Ambiente: Terminal Gas al Porto? L'assessore Franzoni risponde

La Lista "Ancona 5 Stelle" ha effettuato un'interrogazione urgente sulla ventilata realizzazione dell'impianto nel porto dorico. Ha risposto l'Assessore all'Ambiente Diego Franzoni: ecco cosa ne è emerso

Nei giorni scorsi avevamo riportato la notizia di una possibile realizzazione di un impianto energetico al Porto di Ancona, che aveva messo in allarme le associazioni della società civile di Ancona e provincia: nello specifico, i rumors parlavano della realizzazione di un impianto di Terminal Gas alla Banchina Marche.
La Lista "Ancona 5 Stelle", nella persona del consigliere comunale Andrea Quattrini, il 23 dicembre ha effettuato un'interrogazione urgente nel corso del Consiglio Comunale, alla quale ha dato immediata risposta l'Assessore all'Ambiente Diego Franzoni.

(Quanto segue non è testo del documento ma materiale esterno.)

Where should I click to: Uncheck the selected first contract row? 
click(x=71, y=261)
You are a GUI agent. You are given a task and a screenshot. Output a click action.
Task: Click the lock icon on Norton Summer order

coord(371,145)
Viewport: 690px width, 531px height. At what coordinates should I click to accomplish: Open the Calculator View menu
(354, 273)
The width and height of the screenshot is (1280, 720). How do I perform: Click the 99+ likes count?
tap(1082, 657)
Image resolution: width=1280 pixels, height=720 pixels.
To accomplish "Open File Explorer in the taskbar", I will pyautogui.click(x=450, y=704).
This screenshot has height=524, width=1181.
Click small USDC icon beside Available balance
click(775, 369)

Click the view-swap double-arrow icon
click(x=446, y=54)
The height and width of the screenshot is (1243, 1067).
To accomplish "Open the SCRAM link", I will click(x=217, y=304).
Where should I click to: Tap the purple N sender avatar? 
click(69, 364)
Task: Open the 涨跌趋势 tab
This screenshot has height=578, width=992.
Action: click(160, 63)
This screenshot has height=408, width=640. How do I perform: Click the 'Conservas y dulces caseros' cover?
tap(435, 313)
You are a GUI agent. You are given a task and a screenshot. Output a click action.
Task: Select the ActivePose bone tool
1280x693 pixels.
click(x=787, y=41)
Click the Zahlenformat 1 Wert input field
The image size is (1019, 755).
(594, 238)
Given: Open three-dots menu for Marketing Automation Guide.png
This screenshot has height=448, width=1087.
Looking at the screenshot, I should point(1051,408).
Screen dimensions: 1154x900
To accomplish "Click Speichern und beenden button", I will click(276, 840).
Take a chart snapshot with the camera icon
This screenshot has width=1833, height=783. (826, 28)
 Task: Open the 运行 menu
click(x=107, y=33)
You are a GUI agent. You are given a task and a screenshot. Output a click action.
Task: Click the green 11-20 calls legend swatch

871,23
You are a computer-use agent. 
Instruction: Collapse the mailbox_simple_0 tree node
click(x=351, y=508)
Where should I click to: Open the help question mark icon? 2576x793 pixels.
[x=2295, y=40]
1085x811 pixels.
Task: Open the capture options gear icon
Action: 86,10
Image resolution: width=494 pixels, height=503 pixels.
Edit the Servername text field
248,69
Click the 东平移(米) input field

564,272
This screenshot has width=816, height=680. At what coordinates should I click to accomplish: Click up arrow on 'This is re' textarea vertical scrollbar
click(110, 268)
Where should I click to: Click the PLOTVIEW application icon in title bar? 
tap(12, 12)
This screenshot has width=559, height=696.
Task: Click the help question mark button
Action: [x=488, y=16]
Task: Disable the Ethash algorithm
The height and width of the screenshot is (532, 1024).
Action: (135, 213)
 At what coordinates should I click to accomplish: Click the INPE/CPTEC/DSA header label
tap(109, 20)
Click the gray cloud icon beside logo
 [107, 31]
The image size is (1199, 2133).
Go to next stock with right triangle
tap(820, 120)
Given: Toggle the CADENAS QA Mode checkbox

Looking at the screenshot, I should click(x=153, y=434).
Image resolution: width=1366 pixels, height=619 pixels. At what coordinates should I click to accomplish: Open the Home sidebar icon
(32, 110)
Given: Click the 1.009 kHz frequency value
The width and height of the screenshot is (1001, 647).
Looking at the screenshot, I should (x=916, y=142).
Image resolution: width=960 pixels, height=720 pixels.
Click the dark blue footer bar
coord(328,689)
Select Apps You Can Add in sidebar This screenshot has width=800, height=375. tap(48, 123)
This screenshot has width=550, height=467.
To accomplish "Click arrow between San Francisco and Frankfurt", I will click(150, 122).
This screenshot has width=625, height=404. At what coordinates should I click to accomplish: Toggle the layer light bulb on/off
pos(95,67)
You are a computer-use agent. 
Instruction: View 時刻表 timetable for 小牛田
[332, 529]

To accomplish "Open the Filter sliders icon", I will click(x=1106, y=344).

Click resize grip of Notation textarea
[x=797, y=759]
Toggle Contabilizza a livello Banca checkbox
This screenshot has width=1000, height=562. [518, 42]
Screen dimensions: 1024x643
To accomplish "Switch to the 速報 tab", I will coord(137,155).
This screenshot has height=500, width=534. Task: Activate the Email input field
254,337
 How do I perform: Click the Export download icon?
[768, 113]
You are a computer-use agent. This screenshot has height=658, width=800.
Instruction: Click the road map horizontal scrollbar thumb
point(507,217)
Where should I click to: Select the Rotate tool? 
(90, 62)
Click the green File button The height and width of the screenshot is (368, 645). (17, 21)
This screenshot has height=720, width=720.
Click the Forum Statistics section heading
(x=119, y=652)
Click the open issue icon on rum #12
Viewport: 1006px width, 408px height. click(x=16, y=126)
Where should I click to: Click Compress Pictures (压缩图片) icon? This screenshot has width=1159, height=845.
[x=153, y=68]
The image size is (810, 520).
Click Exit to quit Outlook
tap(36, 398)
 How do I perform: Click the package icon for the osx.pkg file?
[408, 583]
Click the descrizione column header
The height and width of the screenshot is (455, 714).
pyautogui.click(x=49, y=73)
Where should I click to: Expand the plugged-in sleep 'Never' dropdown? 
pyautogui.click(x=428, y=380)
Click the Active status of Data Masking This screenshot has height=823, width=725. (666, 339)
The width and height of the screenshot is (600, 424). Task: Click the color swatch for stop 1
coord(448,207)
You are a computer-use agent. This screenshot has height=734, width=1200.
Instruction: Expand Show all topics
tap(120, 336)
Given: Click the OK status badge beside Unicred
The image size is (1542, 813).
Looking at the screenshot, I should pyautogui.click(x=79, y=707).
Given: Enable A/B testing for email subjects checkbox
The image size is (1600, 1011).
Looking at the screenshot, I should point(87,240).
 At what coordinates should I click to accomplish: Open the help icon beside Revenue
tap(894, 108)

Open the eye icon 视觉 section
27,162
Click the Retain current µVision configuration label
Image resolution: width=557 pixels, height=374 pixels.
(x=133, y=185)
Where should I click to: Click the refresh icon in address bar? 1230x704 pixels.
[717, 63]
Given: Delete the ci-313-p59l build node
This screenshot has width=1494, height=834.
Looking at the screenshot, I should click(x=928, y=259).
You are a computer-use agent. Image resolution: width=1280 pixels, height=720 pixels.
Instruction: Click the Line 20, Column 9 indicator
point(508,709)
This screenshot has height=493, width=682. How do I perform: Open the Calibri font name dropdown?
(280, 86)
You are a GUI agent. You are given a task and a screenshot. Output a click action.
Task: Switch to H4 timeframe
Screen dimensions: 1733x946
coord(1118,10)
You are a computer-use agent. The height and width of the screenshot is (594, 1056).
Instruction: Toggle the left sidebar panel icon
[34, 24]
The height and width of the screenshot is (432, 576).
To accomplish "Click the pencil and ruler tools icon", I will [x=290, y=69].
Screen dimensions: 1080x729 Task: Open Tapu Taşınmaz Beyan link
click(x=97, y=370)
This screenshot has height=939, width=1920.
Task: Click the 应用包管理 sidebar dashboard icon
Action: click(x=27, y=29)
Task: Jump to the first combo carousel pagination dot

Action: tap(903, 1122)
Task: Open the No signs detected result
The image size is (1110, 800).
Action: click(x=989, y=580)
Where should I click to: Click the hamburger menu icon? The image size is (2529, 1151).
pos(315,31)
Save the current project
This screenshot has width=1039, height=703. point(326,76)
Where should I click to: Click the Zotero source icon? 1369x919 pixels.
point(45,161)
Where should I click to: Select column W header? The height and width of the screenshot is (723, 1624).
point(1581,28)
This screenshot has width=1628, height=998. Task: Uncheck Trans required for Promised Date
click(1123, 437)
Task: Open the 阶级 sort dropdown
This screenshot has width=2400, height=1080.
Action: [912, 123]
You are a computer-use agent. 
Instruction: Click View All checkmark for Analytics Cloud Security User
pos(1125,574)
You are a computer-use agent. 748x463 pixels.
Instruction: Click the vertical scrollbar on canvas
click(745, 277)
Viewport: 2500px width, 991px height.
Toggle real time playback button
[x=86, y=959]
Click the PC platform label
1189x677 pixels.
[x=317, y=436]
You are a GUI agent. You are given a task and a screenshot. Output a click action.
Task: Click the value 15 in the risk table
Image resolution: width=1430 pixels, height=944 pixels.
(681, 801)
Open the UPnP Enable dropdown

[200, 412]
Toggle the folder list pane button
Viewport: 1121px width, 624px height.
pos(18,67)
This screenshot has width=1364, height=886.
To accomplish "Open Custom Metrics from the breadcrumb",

In particolare, Quattrini ha chiesto:
- quali fossero le finalità del progetto e quali i vantaggi per il territorio;
- come si relazionasse con il progetto del Rigassificatore previsto al largo delle nostre coste;
- se fosse prevista la realizzazione di una centrale turbogas, o altro tipo di centrale;
- come si pensasse di compensare il maggior inquinamento ambientale dovuto all'arrivo di 1-3 navi gasiere al giorno ed eventualmente causato dalla nuova centrale.

L'Assessore Franzoni ha innanzitutto precisato che si tratta al momento di un'idea che andrà poi approfondita e sottoposta a tutte le valutazioni di rito su impatto ambientale e quant'altro.
L'idea prevedrebbe un traffico di navi gasiere di nuova generazione (nuove navi con particolari sistemi di sicurezza) che trasportano gas in forma aeriforme.
L'impianto a terra, mediante una turbina, provvederebbe poi a decomprimerlo ed immetterlo nel metanodotto sottomarino della SNAM. La turbina produrrebbe energia, non bruciando il gas, ma solo per l'attività di decompressione.
Le navi dovrebbero fare la spola con altri Paesi e sarebbe un'attività scollegata e alternativa al Rigassificatore previsto al largo tra Falconara ed Ancona.
Il traffico dovrebbe essere di 300 navi l'anno (si è detto fino a 1000, ma sarà difficile) e in cambio i promotori realizzerebbero 75 milioni di euro di lavori per la sistemazione dell'area portuale.
La flotta dovrebbe comprendere 8-10 navi di nuova generazione. Due già esistono mentre per le altre potrebbe poi entrare in gioco (ma nessuno ancora lo ha detto) Fincantieri.

Specifica Quattrini: "Ho suggerito che, se devono essere realizzate nuove navi e attrezzata una nuova banchina per il terminal, andrebbe già valutato di fare navi e banchina elettrificata (alimentata dalla turbina) per evitare maggior inquinamento (saremmo i primi in Italia, se non erro).
Comunque l'Assessore ha ribadito che ancora non c'è nulla di concreto (anche se invece sui giornali si parlava di progetto SGS, Ubaldi e CMC).
Vediamo ora se dalla richiesta di accesso gli atti verrà fuori qualche altra notizia".